As Plaintiff has failed to establish that Defendant is a proper party to this action, the Court does not address whether Plaintiff's claims of fraud, breach of contract, or violation of the Washington Consumer Protection Act are subject to dismissal under Rule 12(b)(6). (See Dkt. No. 28 at 19-26.)
C. Jurisdictional Discovery
In its response to Defendant's motion to dismiss, Plaintiff asks the Court for leave to conduct jurisdictional discovery. (See Dkt. No. 35 at 2, 10.) Generally, jurisdictional discovery may be granted where a defendant challenges the court's personal jurisdiction over it. See Puget Sound Surgical Ctr., P.S. v. Aetna Life Ins. Co., Case No. C17-1190-JLR, Dkt. No. 61 at 17 (W.D. Wash. 2018). Accordingly, jurisdictional discovery is appropriate where "pertinent facts bearing on the question of jurisdiction are controverted or whether a more satisfactory showing of the facts is necessary." Butcher's Union Local No. 498, United Food and Commercial Workers v. SDC Inv., Inc, 788 F.2d 535, 540 (9th Cir. 1986) (quoting Data Disc, Inc. v. Systems Technology Associates, Inc., 557 F.2d 1280, 1285 n.1 (9th Cir. 1977)).

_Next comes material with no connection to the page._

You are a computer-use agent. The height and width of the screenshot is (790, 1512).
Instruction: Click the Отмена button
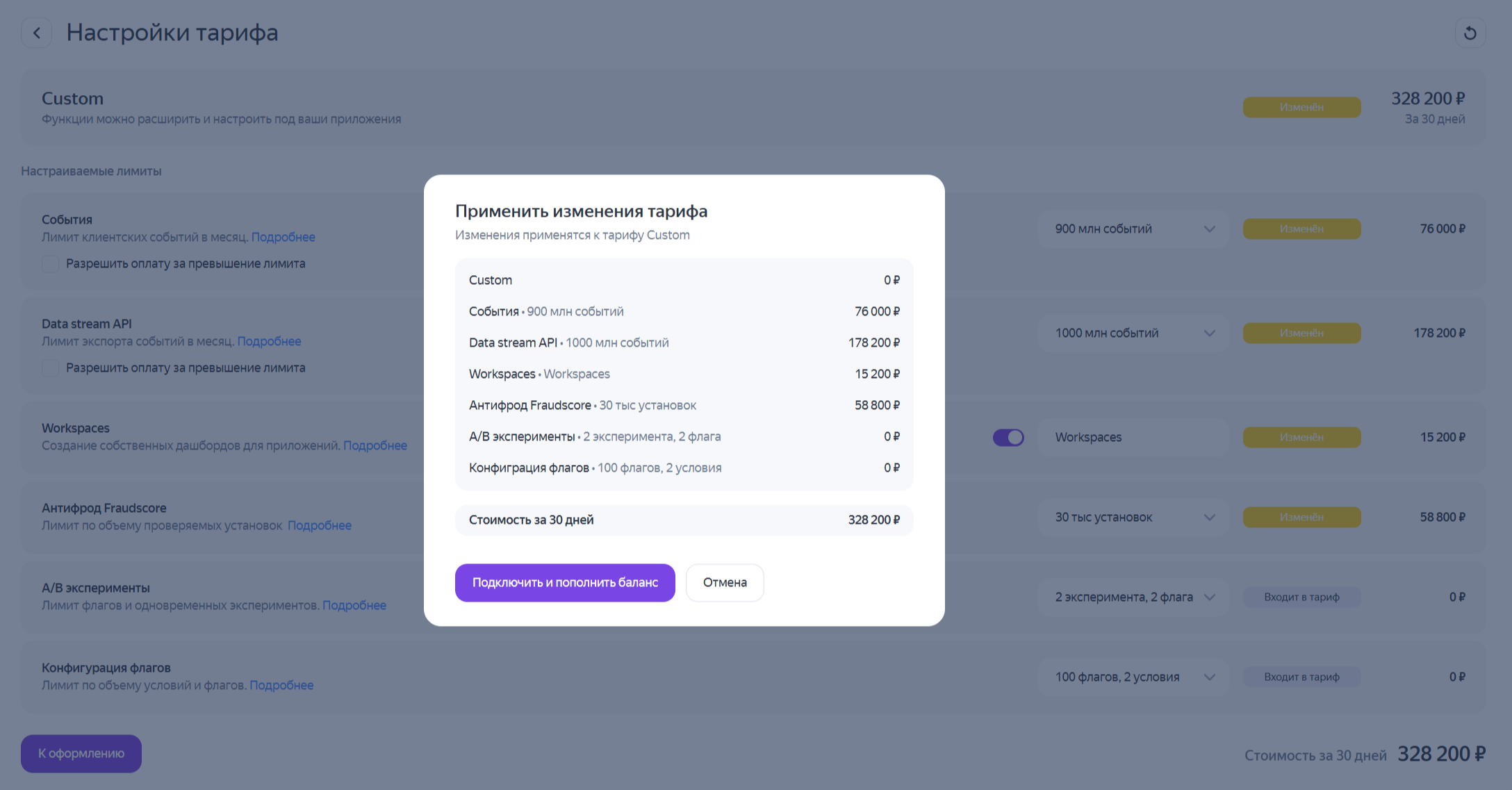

Defendant has not challenged the Court's jurisdiction. (See Dkt. No. 38 at 12.) And Plaintiff's request for leave to conduct jurisdictional discovery is bereft of any citation to the record or substantive argument establishing either that facts pertinent to the question of jurisdiction are controverted or that a more satisfactory showing of jurisdictional facts is necessary. See Butcher's Union Local No. 498, 788 F.2d at 540; (Dkt. No. 35 at 2, 10). Therefore, Plaintiff's request for leave to conduct jurisdictional discovery is DENIED.
III. CONCLUSION
For the foregoing reasons, Defendant's motion to dismiss Plaintiff's second amended complaint (Dkt. No. 32) is GRANTED. Because Plaintiff's claims against Defendant have now been asserted three times and been dismissed twice for failure to state a claim upon which relief may be granted as to Defendant, and because Plaintiff has not demonstrated that it will be able to cure the deficiencies identified by the Court if granted further opportunities to amend its claims, Plaintiff's claims are DISMISSED with prejudice as to Defendant Microsoft Corporation. Callan v. Motricity Inc., Case No. C11-1340-TSZ, Dkt. No. 124 at 16 (W.D. Wash. 2013), aff'd sub nom. Mosco v. Motricity, Inc., 649 F. App'x 526 (9th Cir. 2016).
DATED this 24th day of February 2020.